They’ll do this regardless of the country’s appalling human rights record. FIFA did not require proper human rights due diligence nor enforce binding commitments to prevent labor and other abuses.
Labor abuses are very much a key concern here, in particular, because over the next ten years, there is going to be an enormous amount of construction to make the 2034 Men’s World Cup happen.
The Saudi bid submitted to FIFA outlined the country’s intention to build 11 new stadiums and refurbish four others. It anticipates the need for more than 185,000 new hotel rooms, as well as significantly expanding airport, road, rail, and bus networks.
Migrant workers will be the ones doing the building.

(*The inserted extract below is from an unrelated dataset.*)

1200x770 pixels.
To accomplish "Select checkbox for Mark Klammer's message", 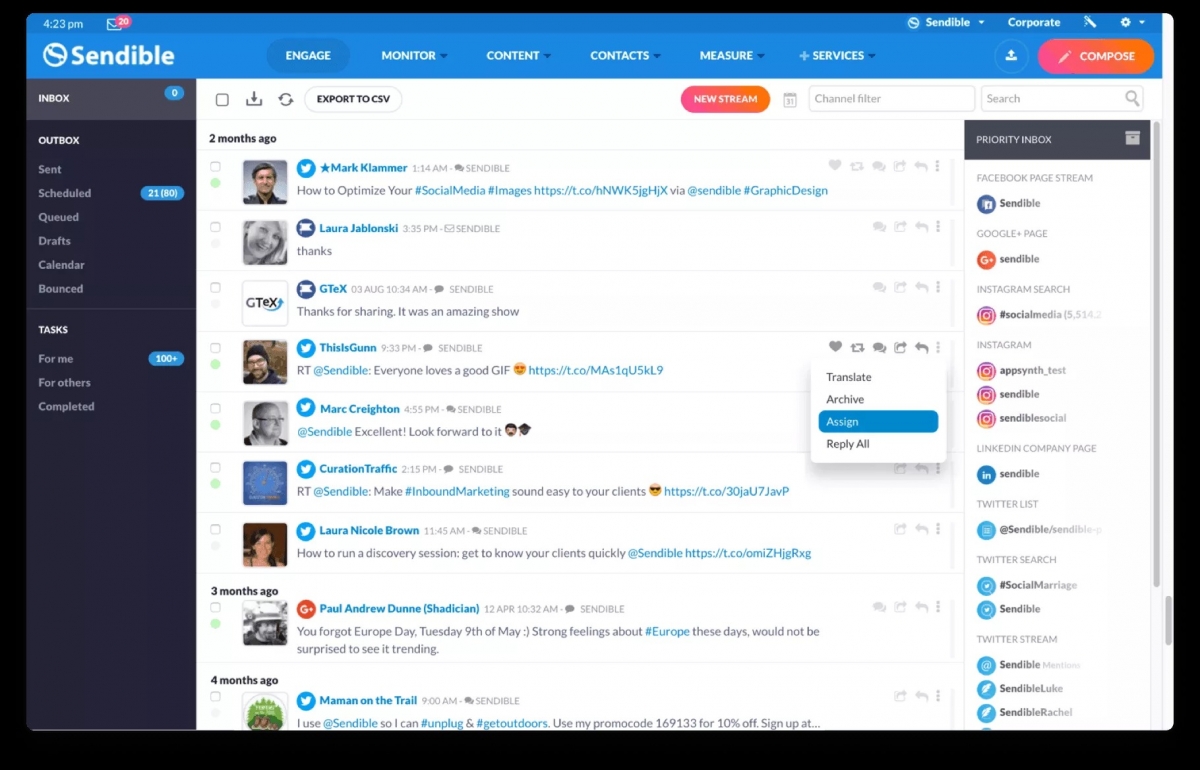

There are currently 13.4 millionmigrant workers in Saudi Arabia – including from Bangladesh, India, and Pakistan. This number is expected to increase significantly with World Cup projects and other huge building efforts in the country.
Saudi Arabia has a long, grim record of treating migrant workers badly, and a new Human Rights Watch report has documented widespread abuses against them Some of these abuses may amount to situations of forced labor.

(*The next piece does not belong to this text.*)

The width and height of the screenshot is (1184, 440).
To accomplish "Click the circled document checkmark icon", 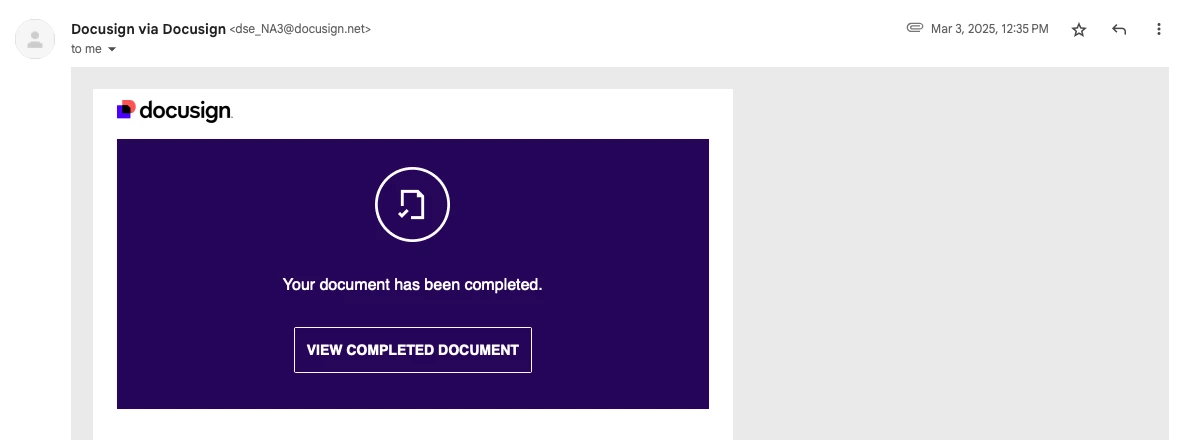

The abuses start from the time companies recruit workers: they often illegally force them to pay outrageously high recruitment fees. Once in Saudi Arabia, migrant workers then often face employers who violate employment contracts.
Sometimes, it’s just plain wage theft. Employers simply don’t pay people for their work or pay them less than was agreed.
In addition, working conditions at job sites are often dangerous, including extreme heat for outdoor workers. Abuses linked to extreme heat can cause lasting and potentially lethal health harms, including organ failure.
According to Bangladeshi government data, 884 Bangladeshis died in Saudi Arabia between January and July this year. Eighty percent of the deaths were attributed to “natural causes.”
Many migrant worker deaths in Saudi Arabia are unexplained and uninvestigated. Many are also uncompensated, leaving families of deceased migrant workers without financial support.
These kinds of labor abuses in Saudi Arabia have been well known for years. Before they accepted the Saudi bid for the Men’s 2034 World Cup, FIFA could have demanded that Saudi officials address these abuses and fix glaring gaps in their existing labor laws.
FIFA failed to do so, and as the new HRW report highlights, Saudi authorities are systematically failing to protect workers from these abuses or remedy them.